The seventh edition of the Men's Dusty Rhodes Tag Team Classic began on the January 18, 2022, episode of NXT and culminated at Vengeance Day on February 15, 2022. This single-elimination tournament consisted of 8 tag teams. In the tournament final, The Creed Brothers (Brutus Creed and Julius Creed) defeated MSK (Wes Lee and Nash Carter).

==== Women's ====
The second edition of the Women's Dusty Rhodes Tag Team Classic began on the February 22, 2022, episode of NXT and culminated on the March 22 episode. This single-elimination tournament consisted of eight tag teams.

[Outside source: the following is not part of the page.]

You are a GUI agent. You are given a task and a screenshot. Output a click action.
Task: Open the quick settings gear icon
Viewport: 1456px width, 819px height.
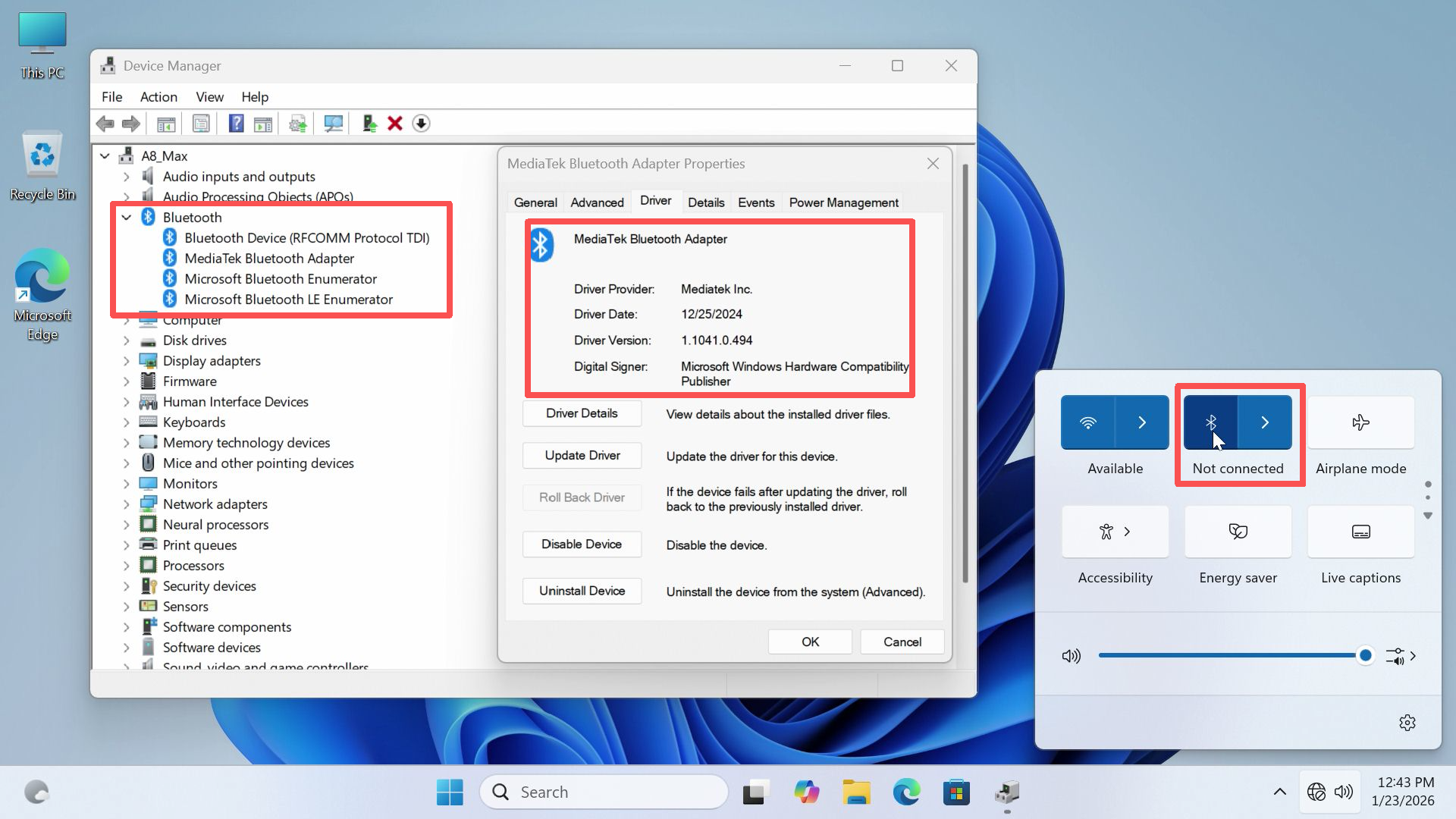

In the tournament final, Io Shirai and Kay Lee Ray defeated Wendy Choo and Dakota Kai.

=== 2024 tournament ===

The 2024 edition of the Dusty Rhodes Tag Team Classic began on the January 9, 2024, episode of NXT and culminated at Vengeance Day on February 4, 2024. This single-elimination tournament consisted of 8 tag teams. In the tournament final, Baron Corbin and Bron Breakker defeated Carmelo Hayes and Trick Williams.

===2026 tournament===
The ninth edition of the Dusty Rhodes Tag Team Classic began on the September 22, 2026, episode of NXT. This single-elimination tournament features 14 tag teams from WWE's Raw, SmackDown, NXT, and Evolve brands, as well as their sister promotion Lucha Libre AAA Worldwide (AAA). NXT Tag Team Champions The Vanity Project (Brad Baylor and Ricky Smokes) and AAA World Tag Team Champions The Wagner Brothers (El Hijo de Dr. Wagner Jr. and Galeno) received byes in the first round due to their championship status; they automatically advanced to the quarterfinals.